_Consignes_:
**a.** Selon le texte sur le commerce des carburants en Afrique, quelle part des échanges internationaux de pétrole et de carburants revient aux firmes helvétiques ?
**b.** Prolongez le texte sur le commerce des carburants en Afrique en reprenant juste après sa dernière phrase.

_Texte de l'exercice_:
= = = = = = =

On sait toutefois qu’en l’état, la pollution de l’air liée aux seules émissions de particules ultrafines primaires par les pots d’échappement causera la mort prématurée de 31 000 personnes en 2030 en Afrique. Plus de 100 000 décès prématurés pourraient être prévenus en 2050 par l’adoption de standards stricts sur les carburants. L’industrie pétrolière semble, elle, s’accommoder de la situation. Elle a même trouvé un nom cynique pour décrire ce qu’elle vend dans le continent : la « qualité africaine ».
Les acteurs à la conquête de l’Afrique
Des négociants suisses se sont massivement déployés dans le commerce de carburants sur le continent africain, acquérant entrepôts et réseaux de stations-service. Avec ses 25 % de parts de marché, la Suisse est la première place mondiale du commerce des matières premières. Et dans l’industrie du pétrole et des carburants, le rôle des firmes helvétiques est encore plus important, puisqu’elles sont responsables de 35 % des échanges internationaux. Très actifs dans le pétrole africain, les grands négociants comme Vitol, Trafigura, Glencore, Mercuria et Gunvor sont devenus des géants. Vitol, par exemple, a réalisé en 2015 un chiffre d’affaires de 168 milliards de dollars et possède davantage de navires pétroliers que BP ou Shell.

= = = = = = =

_Données_:
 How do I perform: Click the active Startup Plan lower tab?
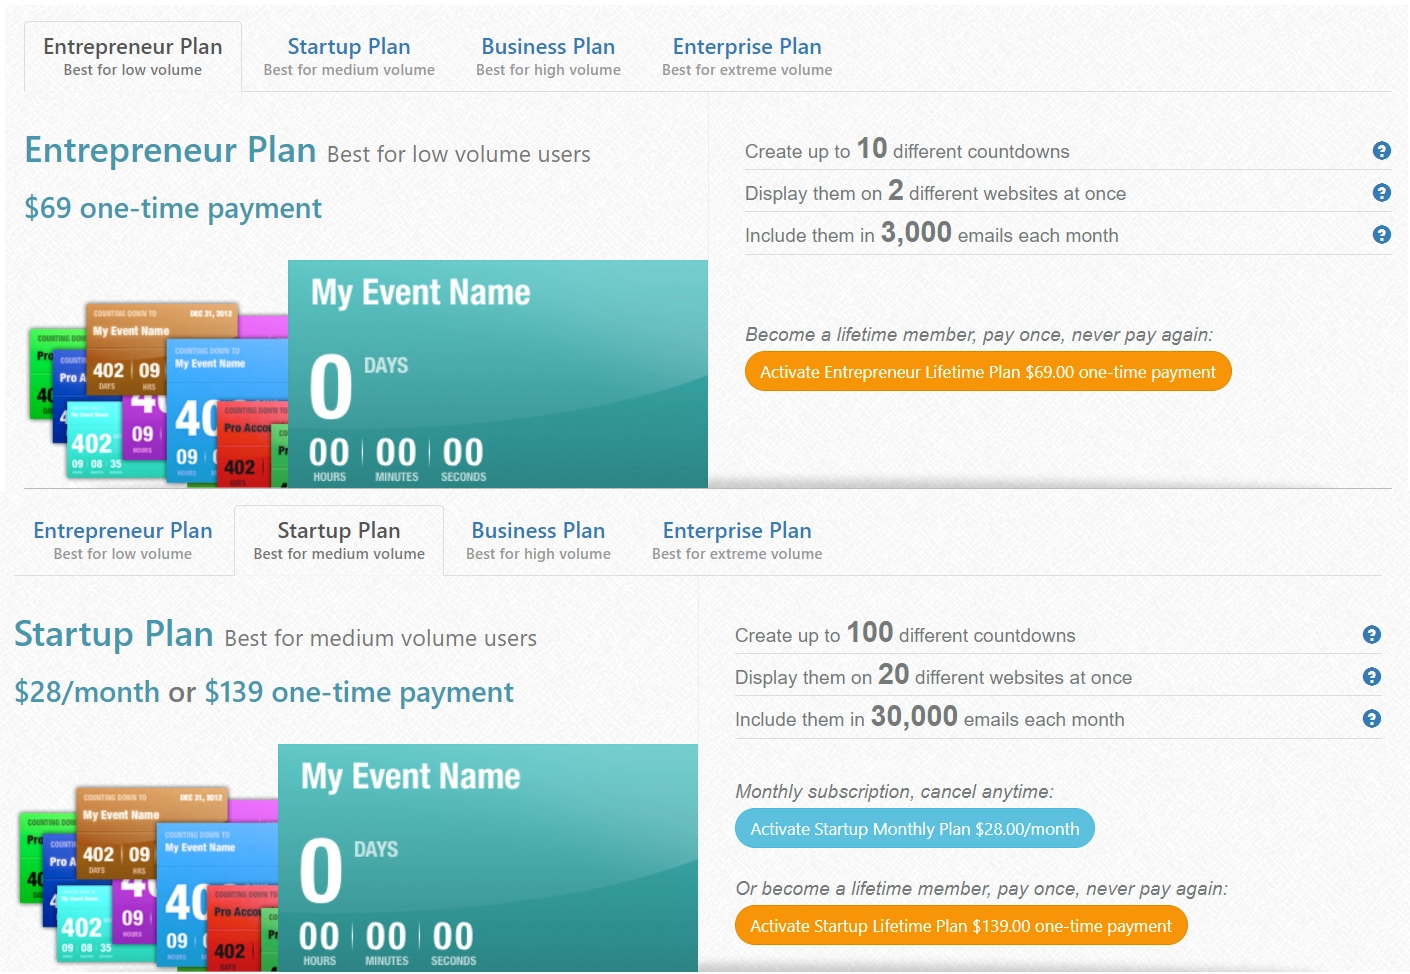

= = = = = = =

_Réponses par consigne_:
**a.** 35 % des échanges internationaux.

**b.**
Traditionnellement purs intermédiaires, les négociants ont cherché, au cours des dernières années, à étendre leurs tentacules. Respectivement deuxième et quatrième sociétés helvétiques en termes de chiffre d’affaires, Vitol et Trafigura ont fait d’importants investissements en Afrique, achetant entrepôts et réseaux de stations-service. A tel point qu’ils contrôlent désormais toute la chaîne de l’offre, de la raffinerie à la pompe en passant par l’affrètement et l’importation. Leur domination est particulièrement marquée en Afrique de l’Ouest. La plupart des gens ignorent ce développement, parce que ces sociétés ne vendent pas ces carburants sous leur nom propre. Les stations-service exploitées par le consortium Vivo Energy, détenu à 40 % par Vitol, portent le célèbre logo de Shell.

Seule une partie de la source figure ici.